TL;DR
Mercor, a Silicon Valley startup valued at $10bn, pays approximately $2m daily to 30,000 experts who train AI to perform knowledge work in their own fields. Roles span consulting to radiography, with average hourly wages exceeding $95—but workers face uncomfortable questions about training their potential replacements.
A New Category of Work
Founded by three school friends, Mercor recruits teams of professionals to guide and assess AI output, teaching models how to approach problems in fields from journalism to real estate. CEO Brendan Foody—who at 22 became one of San Francisco’s youngest billionaires—describes it as building a new “category of work.”
The work differs markedly from earlier AI training, which relied heavily on low-paid workers in the global south labelling basic data. Mercor’s contractors are highly qualified: an Oxford Economics study found 41% hold master’s or doctoral degrees.
“It’s training the LLM to do the job,” says one business graduate working on consulting projects.
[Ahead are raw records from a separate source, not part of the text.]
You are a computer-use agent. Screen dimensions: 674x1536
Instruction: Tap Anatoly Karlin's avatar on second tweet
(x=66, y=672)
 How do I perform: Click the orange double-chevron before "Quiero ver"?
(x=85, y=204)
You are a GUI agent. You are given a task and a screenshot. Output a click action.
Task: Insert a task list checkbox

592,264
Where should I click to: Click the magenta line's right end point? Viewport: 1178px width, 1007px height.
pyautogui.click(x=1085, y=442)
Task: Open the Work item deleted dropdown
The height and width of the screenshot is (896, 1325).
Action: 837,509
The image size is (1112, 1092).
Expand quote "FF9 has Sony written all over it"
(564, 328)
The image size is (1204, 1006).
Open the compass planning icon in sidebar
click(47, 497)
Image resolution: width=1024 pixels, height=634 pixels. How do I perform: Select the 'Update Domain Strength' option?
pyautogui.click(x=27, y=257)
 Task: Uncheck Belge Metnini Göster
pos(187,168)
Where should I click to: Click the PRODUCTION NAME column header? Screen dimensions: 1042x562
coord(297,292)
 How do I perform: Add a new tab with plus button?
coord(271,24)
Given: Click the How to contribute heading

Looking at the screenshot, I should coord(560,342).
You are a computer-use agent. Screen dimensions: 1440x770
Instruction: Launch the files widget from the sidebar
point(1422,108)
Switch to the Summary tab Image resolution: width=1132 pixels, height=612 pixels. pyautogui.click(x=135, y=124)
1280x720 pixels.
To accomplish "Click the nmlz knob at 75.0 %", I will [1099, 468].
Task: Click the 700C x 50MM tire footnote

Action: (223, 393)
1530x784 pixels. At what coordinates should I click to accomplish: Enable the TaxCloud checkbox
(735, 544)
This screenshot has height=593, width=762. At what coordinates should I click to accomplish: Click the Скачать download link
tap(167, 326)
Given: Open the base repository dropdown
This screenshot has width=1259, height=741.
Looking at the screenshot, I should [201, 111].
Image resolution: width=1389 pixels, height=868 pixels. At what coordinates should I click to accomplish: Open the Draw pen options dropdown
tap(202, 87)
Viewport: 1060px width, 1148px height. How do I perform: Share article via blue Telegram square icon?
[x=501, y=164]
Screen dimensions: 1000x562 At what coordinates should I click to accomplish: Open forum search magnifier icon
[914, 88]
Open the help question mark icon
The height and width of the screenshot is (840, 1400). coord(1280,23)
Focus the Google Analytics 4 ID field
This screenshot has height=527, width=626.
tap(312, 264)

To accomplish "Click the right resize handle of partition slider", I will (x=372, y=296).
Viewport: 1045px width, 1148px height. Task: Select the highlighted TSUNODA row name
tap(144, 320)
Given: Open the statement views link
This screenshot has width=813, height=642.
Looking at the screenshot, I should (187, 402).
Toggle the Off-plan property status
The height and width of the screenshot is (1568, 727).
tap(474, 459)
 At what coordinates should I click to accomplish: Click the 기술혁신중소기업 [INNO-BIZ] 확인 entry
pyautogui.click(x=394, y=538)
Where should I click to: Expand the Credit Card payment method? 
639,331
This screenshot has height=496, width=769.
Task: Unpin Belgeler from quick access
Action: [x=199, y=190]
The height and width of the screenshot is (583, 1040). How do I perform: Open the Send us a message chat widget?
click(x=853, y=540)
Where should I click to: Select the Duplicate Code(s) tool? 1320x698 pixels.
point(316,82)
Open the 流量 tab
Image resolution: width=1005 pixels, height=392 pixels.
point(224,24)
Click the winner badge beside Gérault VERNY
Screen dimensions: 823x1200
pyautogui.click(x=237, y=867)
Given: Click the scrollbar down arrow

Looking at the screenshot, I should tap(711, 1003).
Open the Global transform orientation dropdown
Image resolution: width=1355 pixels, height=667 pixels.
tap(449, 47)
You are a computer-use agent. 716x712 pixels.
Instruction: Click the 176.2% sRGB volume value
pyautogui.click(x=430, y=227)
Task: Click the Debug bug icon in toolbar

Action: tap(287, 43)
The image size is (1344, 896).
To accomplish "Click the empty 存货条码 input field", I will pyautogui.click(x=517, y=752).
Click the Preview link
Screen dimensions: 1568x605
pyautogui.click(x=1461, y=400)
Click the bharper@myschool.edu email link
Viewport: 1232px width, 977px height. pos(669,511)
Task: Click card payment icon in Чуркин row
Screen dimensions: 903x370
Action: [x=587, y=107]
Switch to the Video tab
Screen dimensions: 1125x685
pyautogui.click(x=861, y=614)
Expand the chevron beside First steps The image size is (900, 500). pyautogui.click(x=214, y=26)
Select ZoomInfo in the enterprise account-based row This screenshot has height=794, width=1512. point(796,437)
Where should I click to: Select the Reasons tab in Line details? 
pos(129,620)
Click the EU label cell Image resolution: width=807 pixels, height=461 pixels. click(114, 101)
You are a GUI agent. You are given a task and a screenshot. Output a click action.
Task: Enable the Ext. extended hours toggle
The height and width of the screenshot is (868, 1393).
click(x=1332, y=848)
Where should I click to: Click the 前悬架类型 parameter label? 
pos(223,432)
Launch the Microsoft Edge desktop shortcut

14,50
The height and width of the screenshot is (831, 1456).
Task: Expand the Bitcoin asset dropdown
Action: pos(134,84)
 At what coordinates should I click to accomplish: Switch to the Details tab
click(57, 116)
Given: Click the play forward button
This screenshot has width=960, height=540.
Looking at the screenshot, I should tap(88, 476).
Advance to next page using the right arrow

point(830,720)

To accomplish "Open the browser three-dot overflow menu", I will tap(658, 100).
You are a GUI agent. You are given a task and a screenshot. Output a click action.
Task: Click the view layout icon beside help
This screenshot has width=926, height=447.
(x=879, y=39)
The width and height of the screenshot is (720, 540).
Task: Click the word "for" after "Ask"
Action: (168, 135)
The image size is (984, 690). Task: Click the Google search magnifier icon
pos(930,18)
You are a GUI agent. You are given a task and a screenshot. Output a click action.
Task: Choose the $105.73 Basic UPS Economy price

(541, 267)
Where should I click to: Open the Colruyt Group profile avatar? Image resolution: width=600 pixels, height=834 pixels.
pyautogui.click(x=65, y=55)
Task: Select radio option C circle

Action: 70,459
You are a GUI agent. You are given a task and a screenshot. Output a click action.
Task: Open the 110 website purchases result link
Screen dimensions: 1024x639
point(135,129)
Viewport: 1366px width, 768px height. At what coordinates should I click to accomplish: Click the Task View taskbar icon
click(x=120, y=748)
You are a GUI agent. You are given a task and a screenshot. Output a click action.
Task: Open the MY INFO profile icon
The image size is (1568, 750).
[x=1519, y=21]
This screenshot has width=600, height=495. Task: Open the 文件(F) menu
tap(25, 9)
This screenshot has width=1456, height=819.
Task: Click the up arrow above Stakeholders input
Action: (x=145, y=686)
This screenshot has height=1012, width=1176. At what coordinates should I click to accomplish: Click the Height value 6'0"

In a tough labour market, she finds the work interesting but acknowledges displacement concerns: “Working with this kind of model we now have the sense that it could be scary.”
The Uncomfortable Bargain
Labour economists have flagged the precarious nature of this work. Zoe Cullen at Harvard Business School suggests AI trainers could retain revenue stakes in models that use their expertise: “If what you’re teaching the model to do is your core expertise, by definition you’re reducing your labour power.”
Foody acknowledges “there is definitely going to be some job displacement” but envisions a future where “everyone is managing dozens or hundreds of agents” and humans “do things once, creating a rubric for AI to do the same task many times over.”
Looking Forward
The model raises fundamental questions about knowledge work. Anton Korinek at the University of Virginia notes training still follows a “human master, AI apprentice model”—but warns: “the teacher always gets replaced by her student.” Whether that replacement is imminent or distant remains uncertain, but Mercor’s $10bn valuation suggests investors are betting on the former.